After four days meeting UN diplomats in Djibouti, the two sides agreed to attend further talks in two weeks time.
The opposition insists it will not engage in direct negotiations until the government agrees a timetable for Ethiopian troops to leave Somalia.
The two sides did, however, issue a joint appeal to improve aid access.
Ethiopian troops are in Somalia supporting a transitional government, but an insurgency has led hundreds of thousands to flee their homes.
The parties decided to meet again in Djibouti for further talks on 31 May.
The communique, announced by UN envoy to Somalia Ahmedou Ould-Abdallah, called on all Somalis "to put aside their differences to facilitate unhindered humanitarian access and the delivery of assistance to the people with immediate effect."

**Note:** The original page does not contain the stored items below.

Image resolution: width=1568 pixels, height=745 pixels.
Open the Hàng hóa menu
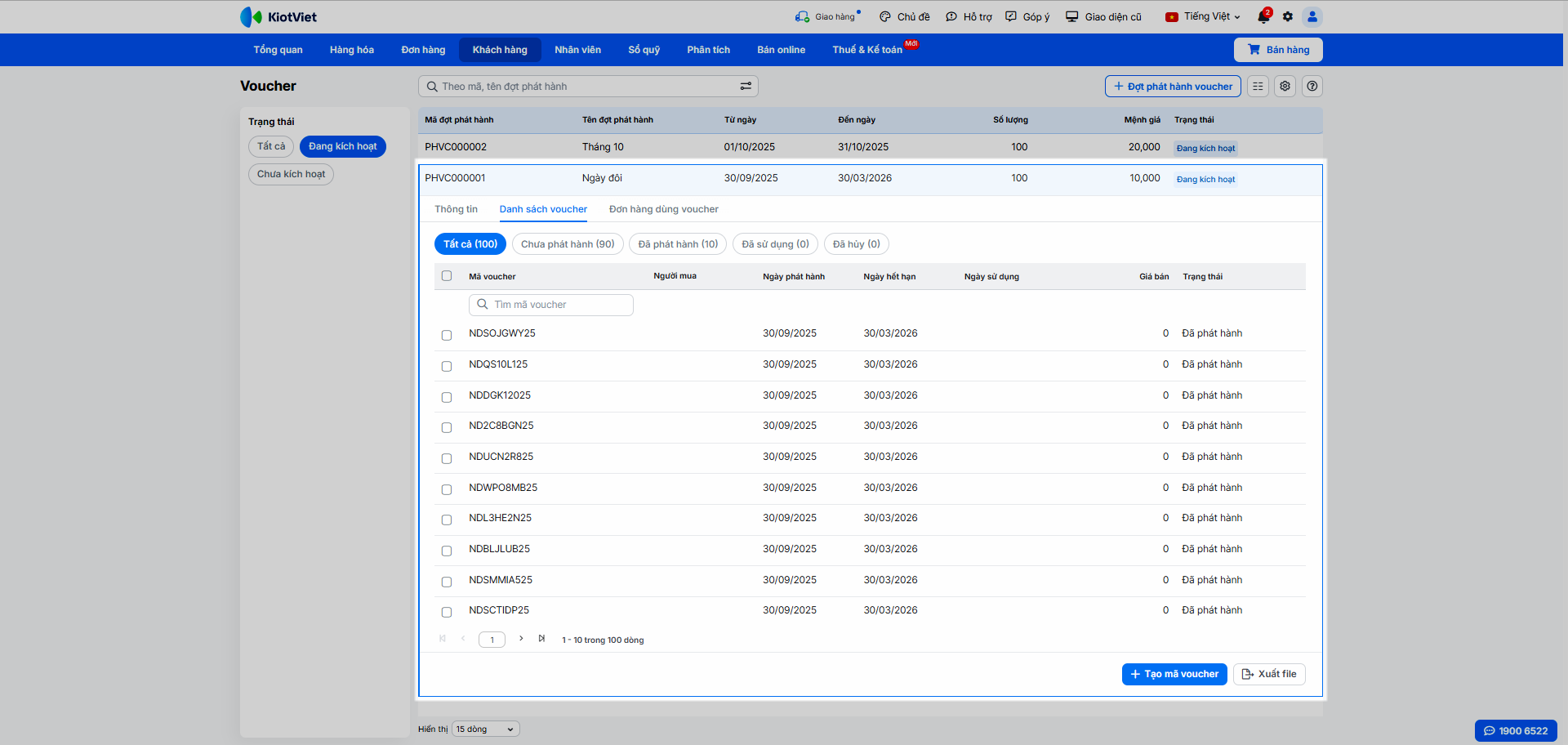pos(352,50)
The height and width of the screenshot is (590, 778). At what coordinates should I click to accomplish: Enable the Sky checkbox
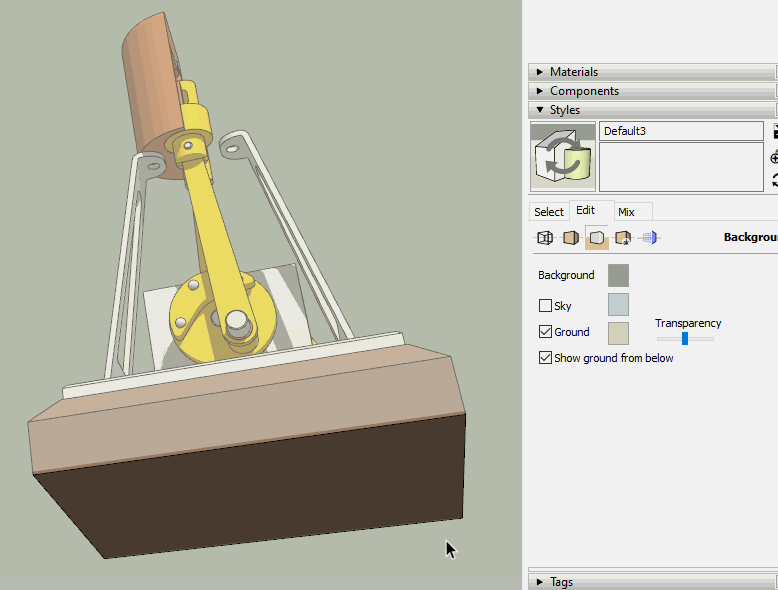tap(545, 305)
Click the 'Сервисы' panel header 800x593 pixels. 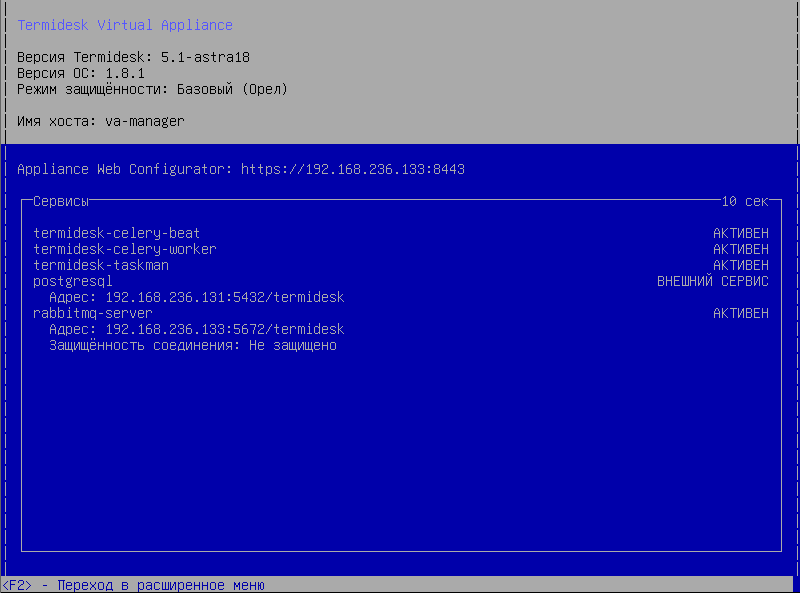tap(60, 201)
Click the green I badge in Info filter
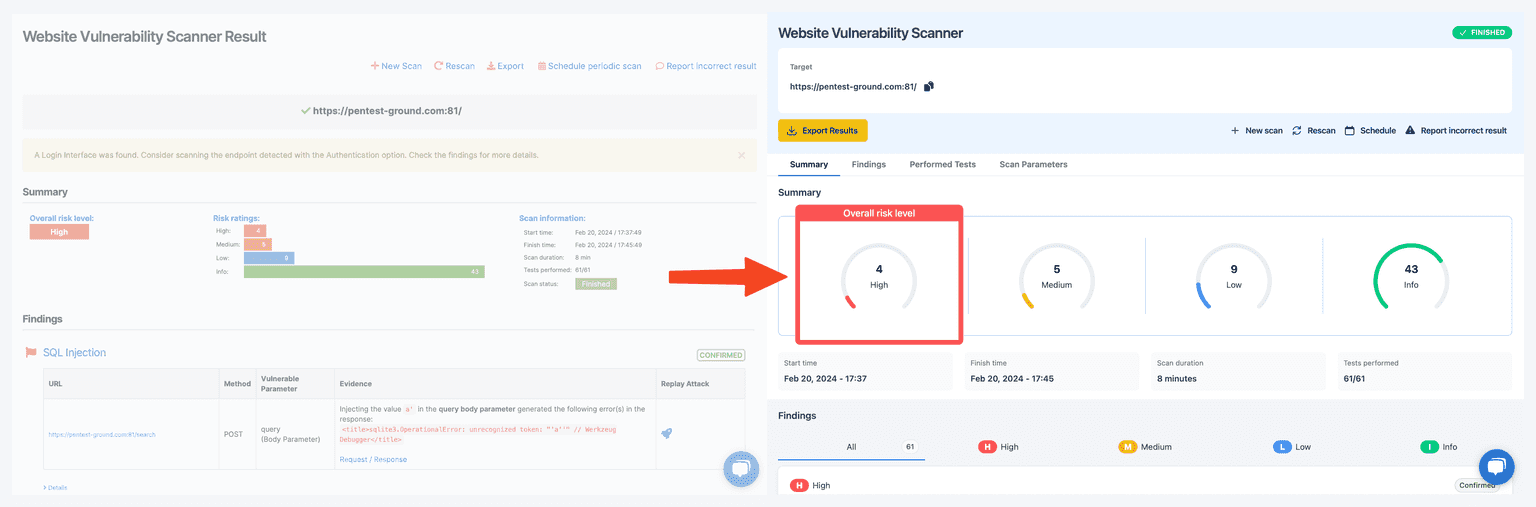Screen dimensions: 1536x507 [x=1429, y=447]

Mr Abdallah organised the peace talks, which started on Monday, between the government and the Asmara-based Alliance for the Re-Liberation of Somalia, which includes leaders of the Union of Islamic Courts (UIC).
The UIC ruled much of Somalia in 2006 before being ousted by Ethiopian forces backed by Somali government troops, who have been struggling to exert their control over the country ever since.
Al-Shabab, the militant wing of the UIC, did not attend the talks.
The talks were held against a backdrop of daily clashes between Islamist insurgents and Ethiopian-backed Somali government troops.
The country has been devastated by conflict since 1991 when the former president Mohamed Siad Barre was ousted.
At least a dozen peace initiatives have collapsed.